Le capitaine Brunet rédige enfin une troisième lettre directement adressée à l’empereur :

Yokohama, le 4 octobre 1868
Sire,
Envoyé par Votre Majesté au Japon, j’y ai fait tous mes efforts pour justifier son choix, comme tous mes camarades : une révolution oblige la mission militaire à rentrer en France ; seul je reste, seul, je veux, dans des conditions nouvelle, faire ressortir les résultats obtenus par la mission dans la partie du nord, qui est le parti français du Japon.
[…] Pour ne compromettre, ni votre chef de Mission le capitaine Chanoine, qui doit tous nous ramener en France, ni le Ministre de France, M Outrey, qui ne peut pas aller officiellement au devant des événements, j’ai cru devoir disparaître de Yokohama, en laissant ma démission par écrit.
Je risque un avenir, que, dans la voie ordinaire, les bienfaits de Votre Majesté ont brillamment assuré, je le risque pour lutter contre l’imprévu ; mais je ne m’y suis décidé qu’après avoir eu en mains les preuves sérieuses de ce que les daïmios sont décidés à suivre mes conseils.
C’est la première fois qu’ils montrent à un Européen une pareille confiance ; l’occasion de bien servir l’empereur était trop tentante : aussi je supplie votre Majesté de me pardonner une infraction à la discipline ; elle est très grave, selon la lettre du règlement, puisque je n’avais pas le droit de jouir de ma liberté avant l’acceptation de S.E le Ministre de la Guerre. J’espère que Votre Majesté appréciera favorablement l’emploi que je compte faire de cette liberté, et daignera avoir la bonté d’admettre la circonstance atténuante de l’éloignement ; attendre une acceptation, c’était ne vouloir agir que dans six mois et l’occasion était manquée.
[…] Quoiqu’il en soit, je jure sur la croix que l’Empereur m’a donnée de sa propre main, que je consacrerai, comme par le passé, tous mes instants dans ce pays, à répandre les idées françaises, et que si mes efforts sont vus par l’Empereur d’un œil favorable, ce sera la suprême récompense de mon ambition.
Daigne Votre Majesté
Agréer l’assurance des sentiments très respectueux de son très humble et très dévoué serviteur
(Signé) J Brunet
Capitaine d’artillerie (hors cadres)

En écrivant à l’empereur, loin de cacher son geste, il prend à témoin la plus haute autorité de l’État pour prouver que son action s’inscrit dans une fidélité absolue à sa patrie.

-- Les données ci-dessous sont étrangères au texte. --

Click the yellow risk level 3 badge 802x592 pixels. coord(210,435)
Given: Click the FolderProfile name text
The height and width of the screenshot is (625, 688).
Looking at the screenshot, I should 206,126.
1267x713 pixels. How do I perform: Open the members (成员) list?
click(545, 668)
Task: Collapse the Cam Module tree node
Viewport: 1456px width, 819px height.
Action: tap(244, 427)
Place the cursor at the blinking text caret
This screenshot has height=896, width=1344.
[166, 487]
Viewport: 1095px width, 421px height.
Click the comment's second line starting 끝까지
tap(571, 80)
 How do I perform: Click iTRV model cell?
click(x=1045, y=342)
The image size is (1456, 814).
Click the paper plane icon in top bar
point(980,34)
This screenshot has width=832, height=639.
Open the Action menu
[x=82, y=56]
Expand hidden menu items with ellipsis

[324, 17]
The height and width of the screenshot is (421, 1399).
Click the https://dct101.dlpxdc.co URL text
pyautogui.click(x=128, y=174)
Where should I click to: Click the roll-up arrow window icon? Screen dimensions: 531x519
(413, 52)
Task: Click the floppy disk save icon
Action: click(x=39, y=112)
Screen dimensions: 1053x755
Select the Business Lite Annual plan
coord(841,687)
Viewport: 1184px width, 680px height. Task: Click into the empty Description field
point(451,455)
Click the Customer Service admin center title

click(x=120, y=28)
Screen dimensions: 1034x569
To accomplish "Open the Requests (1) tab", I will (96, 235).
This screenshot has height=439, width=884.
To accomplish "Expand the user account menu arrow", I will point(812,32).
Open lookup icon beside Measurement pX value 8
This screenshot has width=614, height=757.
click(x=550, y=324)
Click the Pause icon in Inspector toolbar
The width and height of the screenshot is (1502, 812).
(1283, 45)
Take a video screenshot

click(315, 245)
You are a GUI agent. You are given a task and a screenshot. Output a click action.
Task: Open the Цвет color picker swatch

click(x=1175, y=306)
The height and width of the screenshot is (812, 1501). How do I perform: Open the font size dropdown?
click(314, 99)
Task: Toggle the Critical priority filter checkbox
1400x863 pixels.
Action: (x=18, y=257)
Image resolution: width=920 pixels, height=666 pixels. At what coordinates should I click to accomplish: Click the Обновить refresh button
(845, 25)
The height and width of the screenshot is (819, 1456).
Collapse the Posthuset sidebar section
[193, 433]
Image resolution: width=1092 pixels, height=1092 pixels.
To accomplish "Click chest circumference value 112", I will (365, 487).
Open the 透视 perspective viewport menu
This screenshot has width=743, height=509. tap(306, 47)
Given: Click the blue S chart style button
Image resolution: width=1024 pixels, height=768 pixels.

Ce 4 octobre, sous prétexte d’une visite à l’arsenal franco-japonais de Yokosuka où travaille son camarade Verny, Brunet quitte les bâtiments de la mission française de Yokohama et rejoint avec Cazeneuve les bâtiments de la flotte taïkounale ancrée dans la baie de Shinagawa, au large d’Edo. Son sort est donc scellé par ce geste audacieux. Dorénavant, il ne portera plus l’uniforme et se fera appeler “Monsieur”. II sait que, la durée des courriers entre le Japon et la France étant de deux mois, il n’aura pas de réaction officielle avant quatre mois, soit vers le mois de février 1869. À cette époque, le gouvernement du Mikado n’est pas encore reconnu par les puissances occidentales et la situation est si confuse que toutes les prises de position des gouvernements étrangers sont encore possibles.